Winter. No kidding. This is cold. It barely makes it above 10°C many days. I bought some merino thermals. The smartest purchase in years.

It’s not the cold that worries me. It’s the rain. It’s been chucking it down. Drought? What drought? Not all parts of Tasmania are getting drenched, but in my neck of the what used to be woods this is rainfall like the old days. The very old days. The paddocks are getting swampy, the grass is getting trampled and there’s little end in sight. I do love having a full rainwater tank, though, and a wood cooker to heat my shower.

It’s a time of year for bunkering down. A friend from Hobart invites me over for dinner. Not just any dinner, but a Swedish feed. I’m tired from the farm, and not used to socialising after 5pm, so the best I can do is just try and stay awake. The food is incredible.
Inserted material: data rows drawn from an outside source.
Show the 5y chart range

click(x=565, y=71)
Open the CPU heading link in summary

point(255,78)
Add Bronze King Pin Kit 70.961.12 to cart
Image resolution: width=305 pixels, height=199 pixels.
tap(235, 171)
Salmon with diced red onion, capers, boiled egg and dill. Jansson’s Temptation, a lush dish of shredded potato with cream and anchovy. I’m sure if he could have found pickled sprats, the original fish used in the dish, Al would’ve used those.

It seems a long time since Nick, Ross and I went fishing. What an incredible adventure. Two days on a boat with legendary local fisherman, Morrie Wolf. We set off on a perfect Tassie morning, all golden sunrise and water so still you could see your nose hairs in it. Magnificent scenery, as we motored down the channel to Recherche Bay. We hooked plenty of flathead, a great eating fish, and a few squid to boot, and Morrie pulled some lobsters in from a pot he’d set. We cooked it all on the rocky shoreline at Recherche, arguably the finest seafood feast of my life.

But the best was yet to come. In a massive 4-metre swell the next day, with the boat pitching and the camera crew spewing over the side, I pulled in my first tuna. Morrie bled it on the boat and brain spiked it – the textbook Japanese way to preserve the fish’s quality, making it 'sashimi-grade’. Back on Bruny we had some as sashimi with fresh wasabi I got from a bloke’s back porch in Hobart after making a single phone call. We had some as steaks, cooked over a wood fire. And we preserved half the fish in jars using seawater to cook it in, and olive oil to steep it in.

The reason I’m reminded about this trip now, all these months later, is that in the dead of winter, when tuna aren’t running, I can open a jar at a moment’s notice and taste the exhilaration of being on a fishing boat in a wild storm. Eating a simple tuna and lemon pasta after a busy day on Puggle Farm, I’m able to taste a remarkable flavour, one from a fish that we caught and preserved ourselves.

Salamanca Market is still fairly busy for Ross and me, and, on a good day, far exceeds our expectations for this time of year. A mix of hardened locals and flavour hungry tourists brave the gorgeous clear winter’s days, and our stall, eyeing off our ham and rillettes. I make cassoulet, my own recipe, using locally produced meats, so no duck or goose. I try to flog it at the stall, but watch as eyes glaze over when I attempt to explain the joy that comes from a humble, long cooked bean dish, laced with confit pork belly and more. It seems few can appreciate the time and work that has gone into it when it looks like grey meat in a bucket. Sausages, of course, sell well. So too the bacon. Ross’s pork pies always sell out.

Ross and I have a Rare Food event in mind. A way to showcase what we’re doing at the stall, including cassoulet. A lunch, a revolutionary lunch to say thank you to those who helped us set up and supported us in our first months. It’s in a couple of weeks, so we start to invite some of the regulars along.